Your goal.
Shift every coordinate in the answers by adding 97 to each number, and give back all these rows with their requests included. Leave the pictures out of your answer.

Dataset entries

##########

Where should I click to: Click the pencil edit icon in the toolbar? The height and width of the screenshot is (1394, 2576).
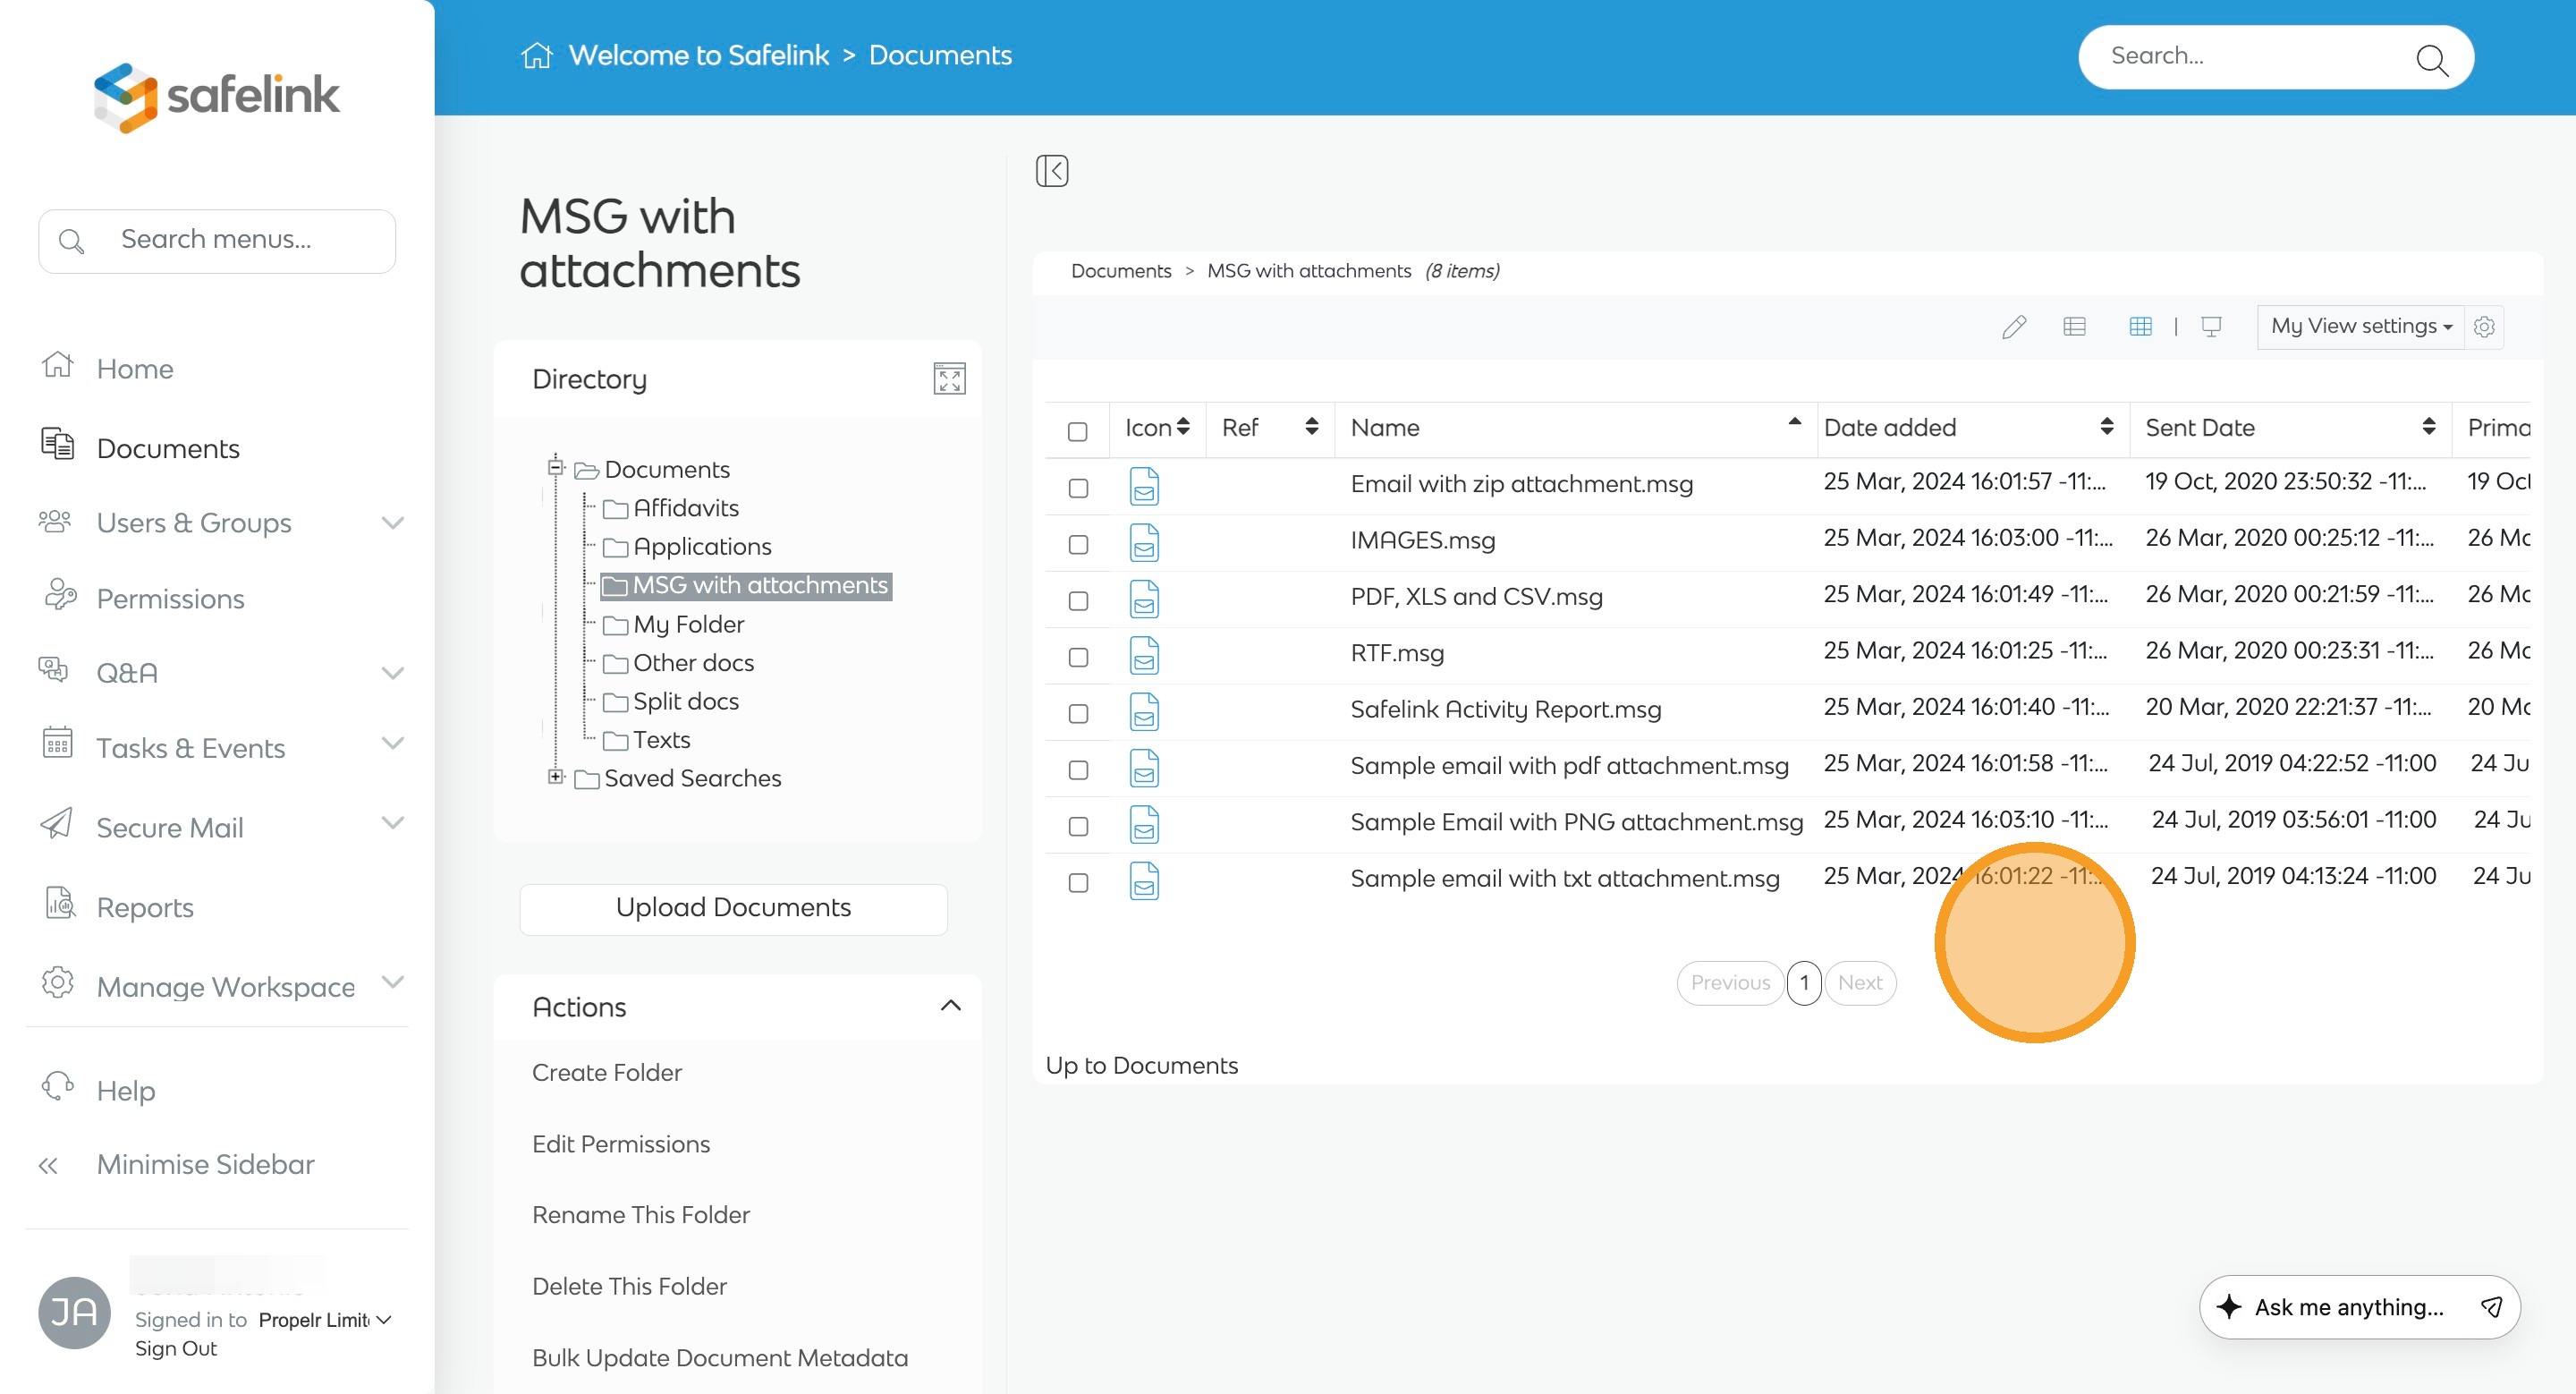pos(2013,327)
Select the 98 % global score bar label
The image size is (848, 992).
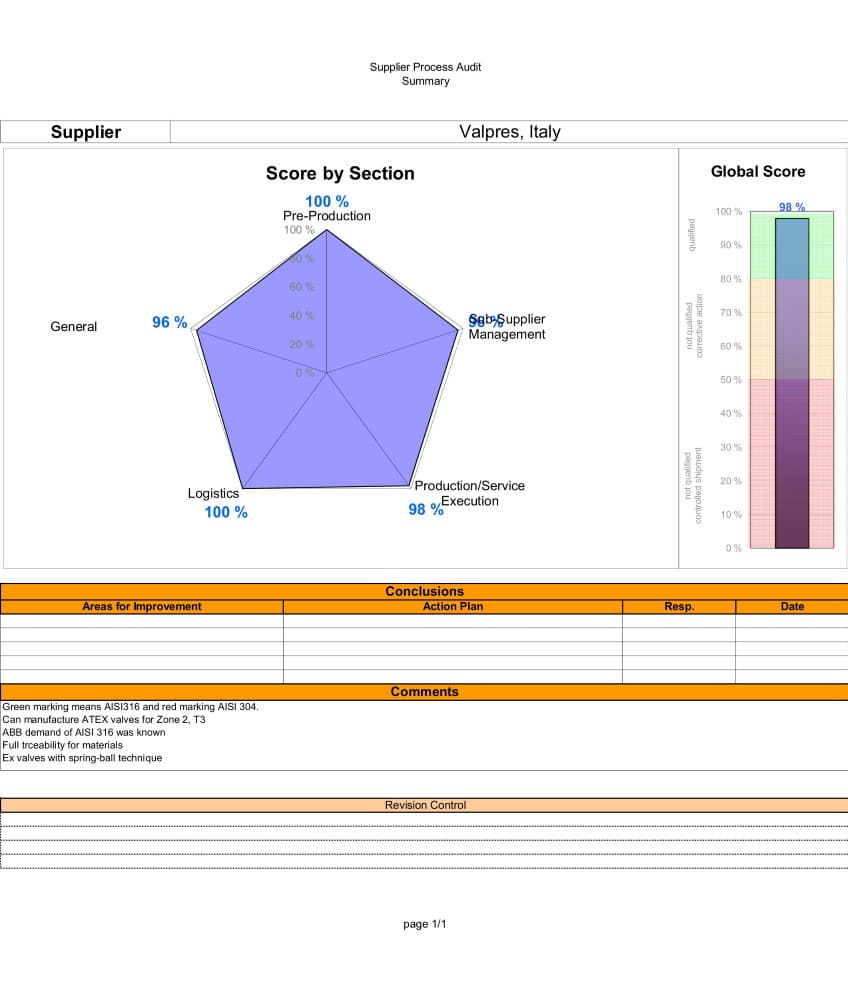[x=791, y=207]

##########

Solution to this problem.
Where should I click to: Click the pencil edit icon in the toolbar? The height and width of the screenshot is (1394, 2576).
pos(2110,424)
Select the 98 % global score bar label
The image size is (848, 992).
[x=888, y=304]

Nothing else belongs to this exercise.